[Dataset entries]
================

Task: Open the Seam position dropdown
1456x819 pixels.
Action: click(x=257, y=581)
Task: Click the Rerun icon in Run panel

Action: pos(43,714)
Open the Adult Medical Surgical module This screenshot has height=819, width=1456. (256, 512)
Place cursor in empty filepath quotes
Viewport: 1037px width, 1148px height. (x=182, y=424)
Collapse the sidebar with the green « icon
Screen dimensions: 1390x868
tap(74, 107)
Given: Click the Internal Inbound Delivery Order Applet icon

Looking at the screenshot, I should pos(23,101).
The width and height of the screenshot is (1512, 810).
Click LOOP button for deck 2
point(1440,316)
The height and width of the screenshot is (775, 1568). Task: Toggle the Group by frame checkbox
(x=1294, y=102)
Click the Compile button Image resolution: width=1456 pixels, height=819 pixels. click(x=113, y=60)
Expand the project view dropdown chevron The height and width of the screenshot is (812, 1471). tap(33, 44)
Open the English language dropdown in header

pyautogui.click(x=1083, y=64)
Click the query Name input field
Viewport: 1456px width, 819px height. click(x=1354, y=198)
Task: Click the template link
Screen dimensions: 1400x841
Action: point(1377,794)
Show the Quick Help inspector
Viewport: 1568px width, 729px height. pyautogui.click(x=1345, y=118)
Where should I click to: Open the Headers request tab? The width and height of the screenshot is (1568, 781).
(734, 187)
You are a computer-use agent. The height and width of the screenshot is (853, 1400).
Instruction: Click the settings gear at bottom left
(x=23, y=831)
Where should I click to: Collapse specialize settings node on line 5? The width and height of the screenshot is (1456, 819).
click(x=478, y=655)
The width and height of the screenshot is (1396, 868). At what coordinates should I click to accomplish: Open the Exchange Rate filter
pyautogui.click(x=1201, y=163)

================

**Your goal:** Produce an exact copy of every entry above.

**Response:**
Task: Open the Seam position dropdown
1456x819 pixels.
Action: click(x=257, y=581)
Task: Click the Rerun icon in Run panel

Action: pos(43,714)
Open the Adult Medical Surgical module This screenshot has height=819, width=1456. (256, 512)
Place cursor in empty filepath quotes
Viewport: 1037px width, 1148px height. (x=182, y=424)
Collapse the sidebar with the green « icon
Screen dimensions: 1390x868
tap(74, 107)
Given: Click the Internal Inbound Delivery Order Applet icon

Looking at the screenshot, I should pos(23,101).
The width and height of the screenshot is (1512, 810).
Click LOOP button for deck 2
point(1440,316)
The height and width of the screenshot is (775, 1568). Task: Toggle the Group by frame checkbox
(x=1294, y=102)
Click the Compile button Image resolution: width=1456 pixels, height=819 pixels. click(x=113, y=60)
Expand the project view dropdown chevron The height and width of the screenshot is (812, 1471). tap(33, 44)
Open the English language dropdown in header

pyautogui.click(x=1083, y=64)
Click the query Name input field
Viewport: 1456px width, 819px height. click(x=1354, y=198)
Task: Click the template link
Screen dimensions: 1400x841
Action: point(1377,794)
Show the Quick Help inspector
Viewport: 1568px width, 729px height. pyautogui.click(x=1345, y=118)
Where should I click to: Open the Headers request tab? The width and height of the screenshot is (1568, 781).
(734, 187)
You are a computer-use agent. The height and width of the screenshot is (853, 1400).
Instruction: Click the settings gear at bottom left
(x=23, y=831)
Where should I click to: Collapse specialize settings node on line 5? The width and height of the screenshot is (1456, 819).
click(x=478, y=655)
The width and height of the screenshot is (1396, 868). At what coordinates should I click to accomplish: Open the Exchange Rate filter
pyautogui.click(x=1201, y=163)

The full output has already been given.